_Required work_.
Write out word for word the stretch from the line containing "You are a GUI" through the end of the items below, leaving the pictures out.

_Dataset records_.
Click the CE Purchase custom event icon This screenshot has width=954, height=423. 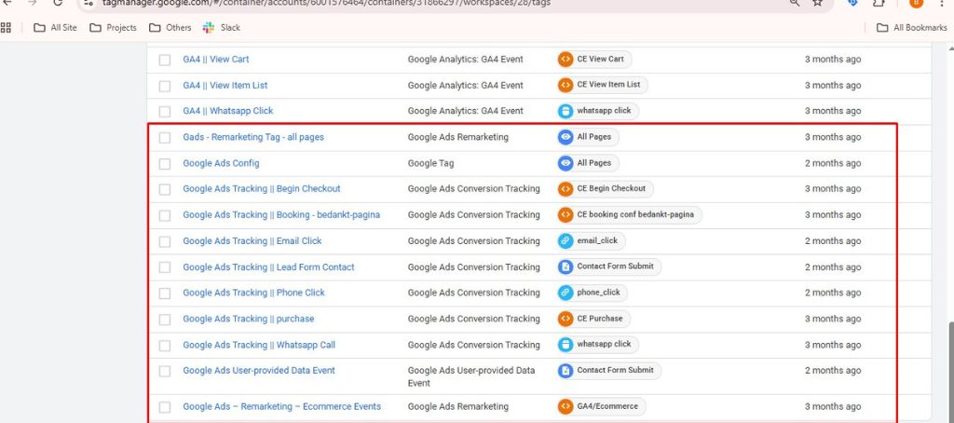[x=565, y=319]
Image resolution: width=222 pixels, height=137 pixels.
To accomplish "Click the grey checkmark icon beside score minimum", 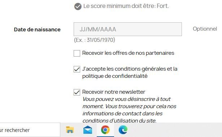I will tap(78, 6).
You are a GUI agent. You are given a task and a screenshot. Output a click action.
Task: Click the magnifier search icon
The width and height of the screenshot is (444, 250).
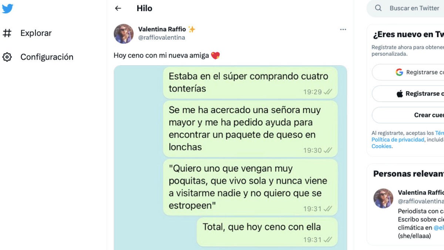coord(378,8)
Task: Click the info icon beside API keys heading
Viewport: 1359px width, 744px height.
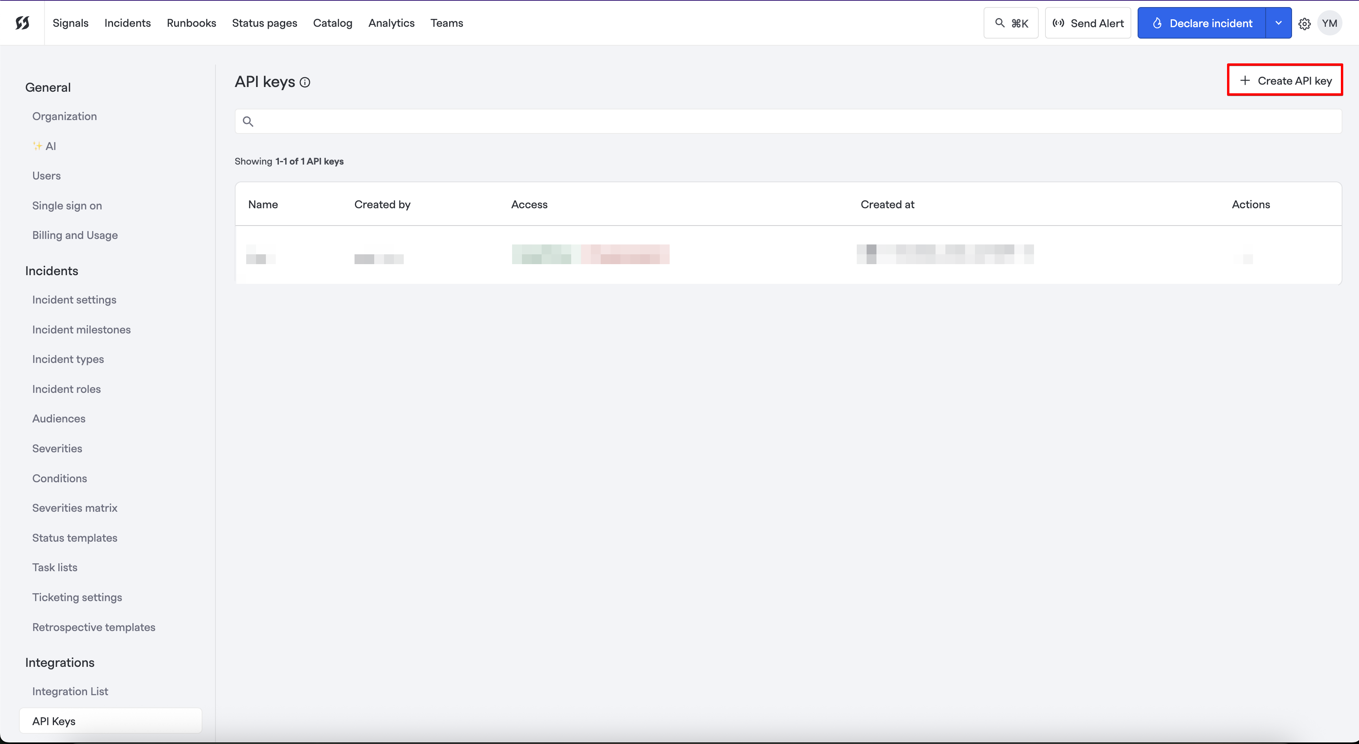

_Answer to the problem_.
You are a GUI agent. You are given a task and a screenshot. Output a click action.
Task: Click the magnifier search icon
The width and height of the screenshot is (444, 250).
coord(378,8)
Task: Click the info icon beside API keys heading
Viewport: 1359px width, 744px height.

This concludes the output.